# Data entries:

━━━━━━━━━━━━━━━━━━━━━━━━━━━━━━

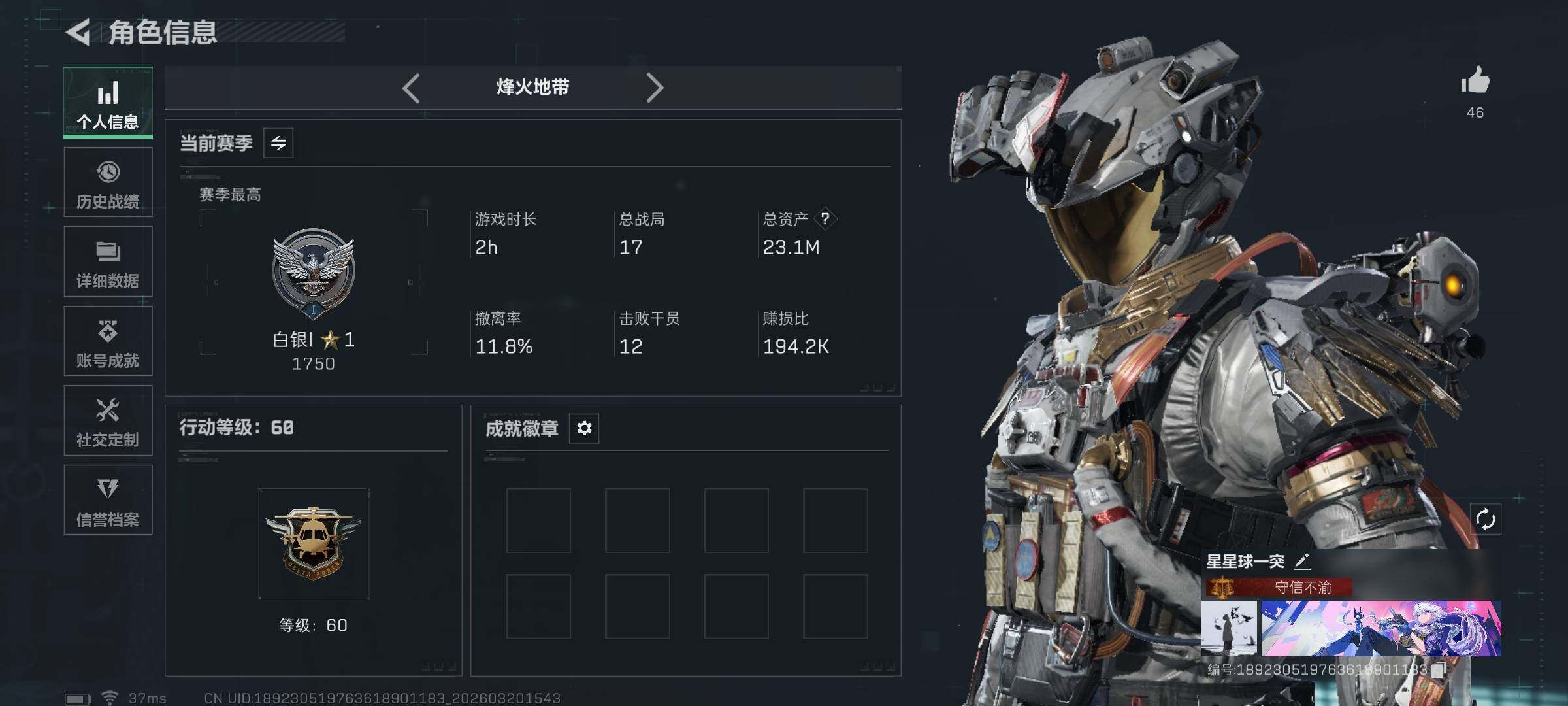Tap the 总资产 question mark help icon
Image resolution: width=1568 pixels, height=706 pixels.
coord(825,218)
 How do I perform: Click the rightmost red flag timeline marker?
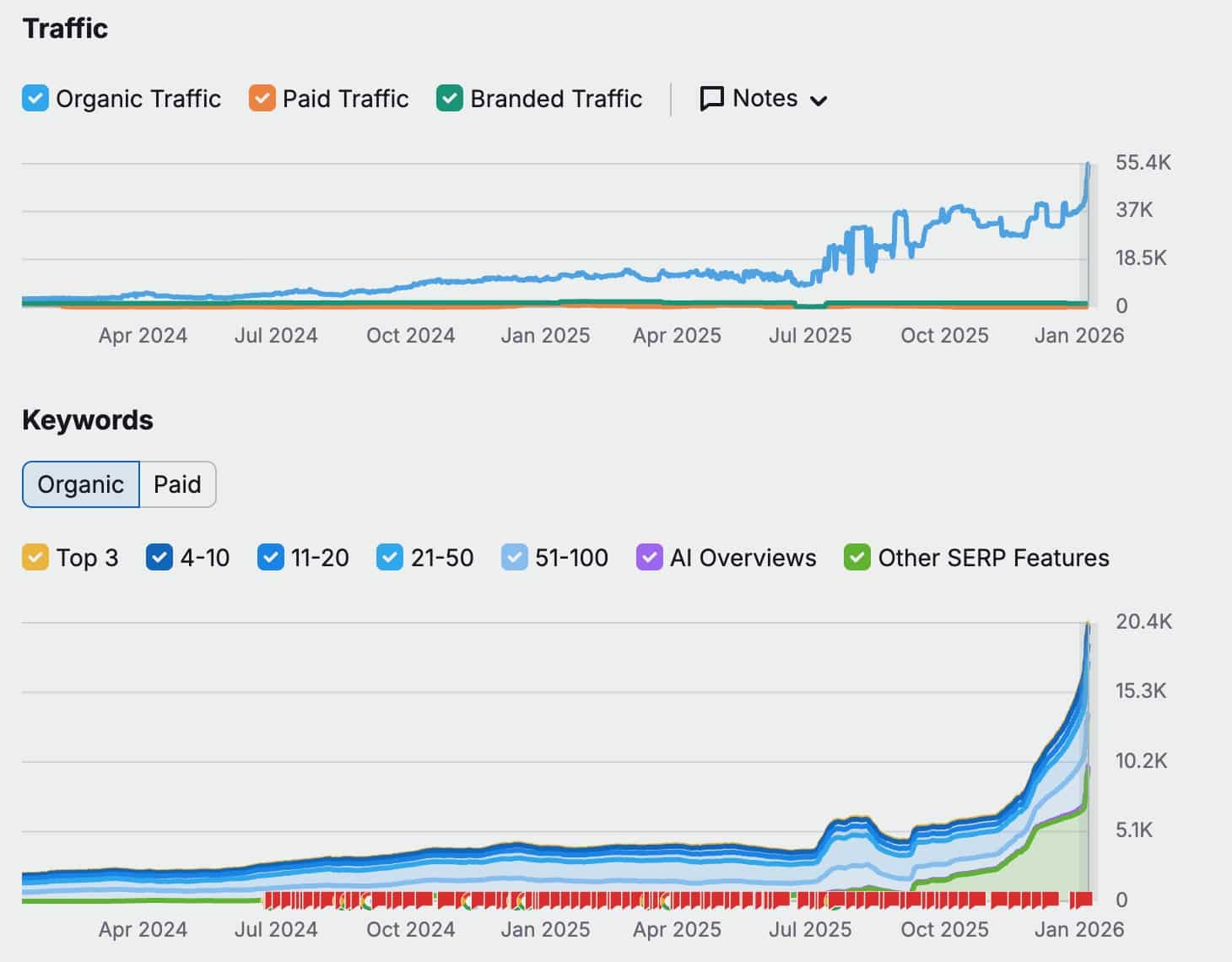(1083, 900)
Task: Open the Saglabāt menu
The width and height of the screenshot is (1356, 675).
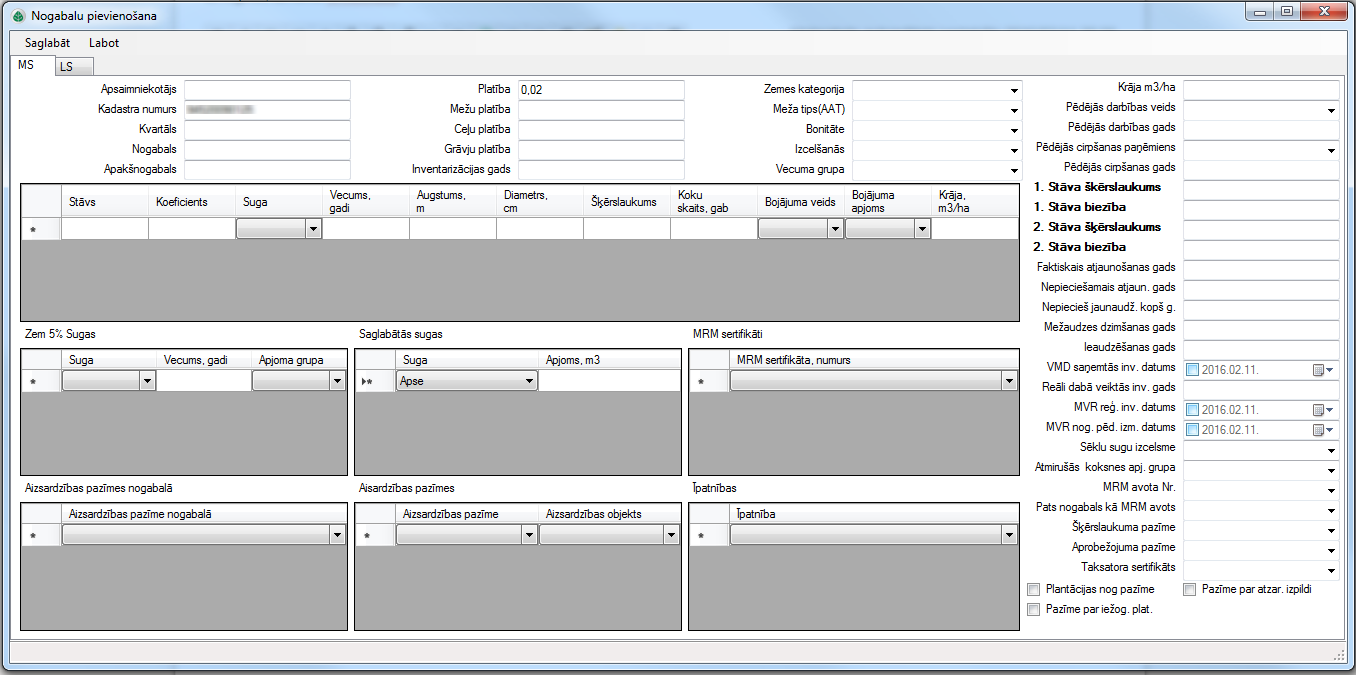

━━━━━━━━━━━━━━━━━━━━━━━━━━━━━━

Your answer must be exactly the lines from the one containing "Task: Open the Saglabāt menu" through the last line of the records above, both included, with every picture left out.

# SOLUTION BELOW:
Task: Open the Saglabāt menu
The width and height of the screenshot is (1356, 675).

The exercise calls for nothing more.